The underwater scenes of Buster Keaton trying to repair the ship in full diving gear were originally intended to be filmed in the local municipal swimming pool in Riverside, California. However, the pool was not deep enough, so higher retaining walls were built around the edges, to hold more water. Unfortunately, the weight of the additional water broke the bottom of the pool, and Keaton had to pay for the repair. The production was moved to Lake Tahoe, where the water was very clear, but so cold that Keaton could only stay under for ten minutes at a time. The camera crew was sent down in a watertight box, with ice packed around the camera to keep the lens from fogging over.

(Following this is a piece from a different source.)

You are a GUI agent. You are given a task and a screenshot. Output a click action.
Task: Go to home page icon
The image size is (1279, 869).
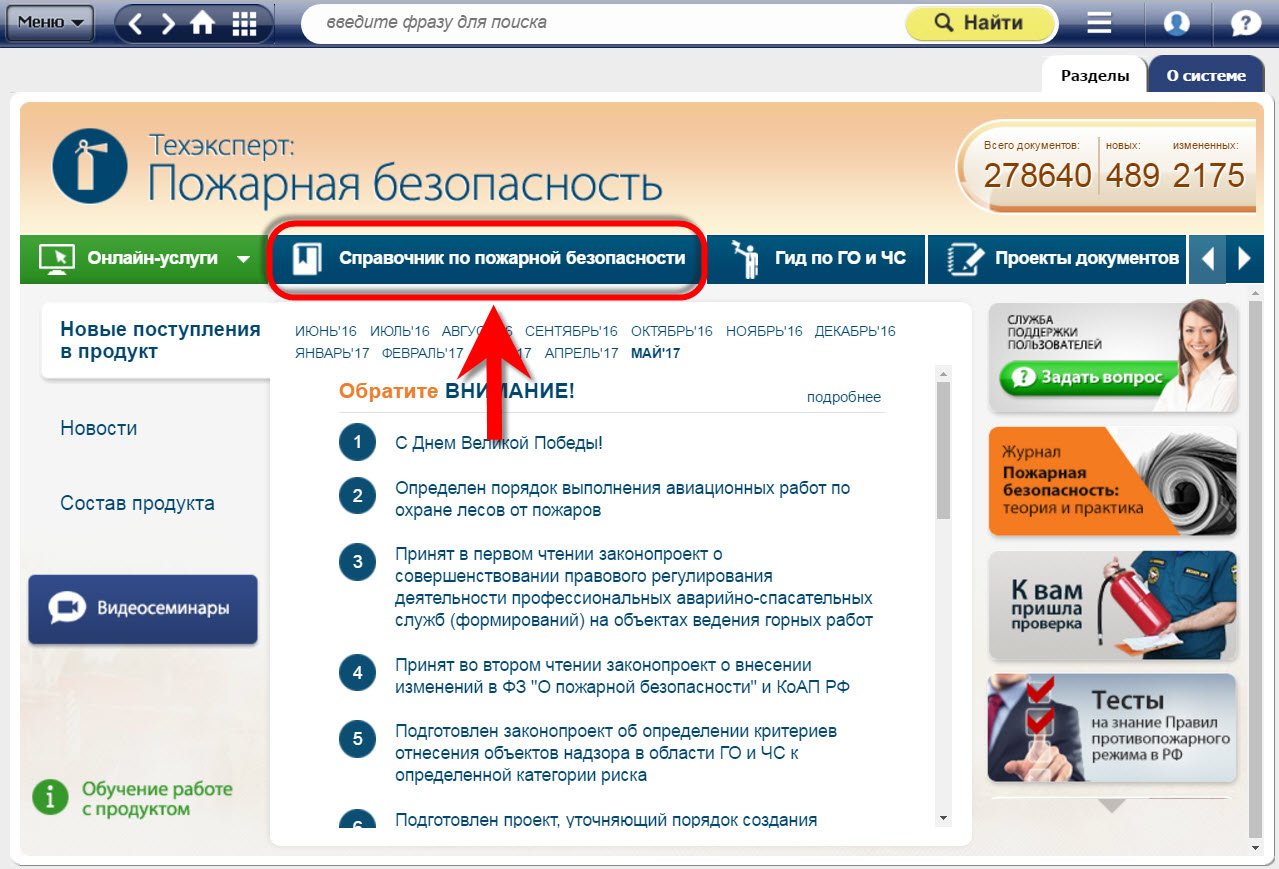(203, 23)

Technical director Fred Gabourie promised Buster after the difficulties filming the launch sequence in The Boat (1921), that he would someday find a boat suitable to be the main location in a two-reeler. He found Ocean Liner Buford while it was on loan to director Frank Lloyd who was filming The Sea Hawk (1924). The Buford proved so intriguing as a film prop that a story was written to make use of it.
An elaborate scene was cut from the underwater sequence because audiences didn't respond to it. Buster Keaton attached a starfish to his chest and proceeded to direct fish traffic, made up of several hundred rubber fish built by the prop department. Keaton loved the scene and regretted having to cut it, but did use it in the "'Coming Attractions" trailer.
The entire cast and crew lived on the "Navigator" ship for ten weeks during filming, which was mostly done near Avalon Bay, off Catalina Island.
The ship in the movie was actually the USAT Buford, named after prominent Union Civil War cavalry officer and hero of Gettysburg Gen. John T. Buford. The ship had begun life as the S.S. Mississippi for the Atlantic Transport Line in 1890. It was later purchased and renamed by the US government in 1898 and became an army troop transport in the Spanish American War and in WW I. Its most notorious incarnation was as the "Soviet Ark" (or "Red Ark") when the ship was used to deport 249 political radicals and other "undesirable" aliens, among them the fiery anarchists Emma Goldman and Alexander Berkman, to the Russian SFSR in December, 1919, during the Palmer Raids of the first "Red Scare" period in the US. At the time of this film the ship was owned by the Alaskan Siberian Navigation Co., based in San Francisco. After its use in this picture, records about the ship are scant, until the Los Angeles Times reported in 1929 that the ship was sold for scrapping in Japan.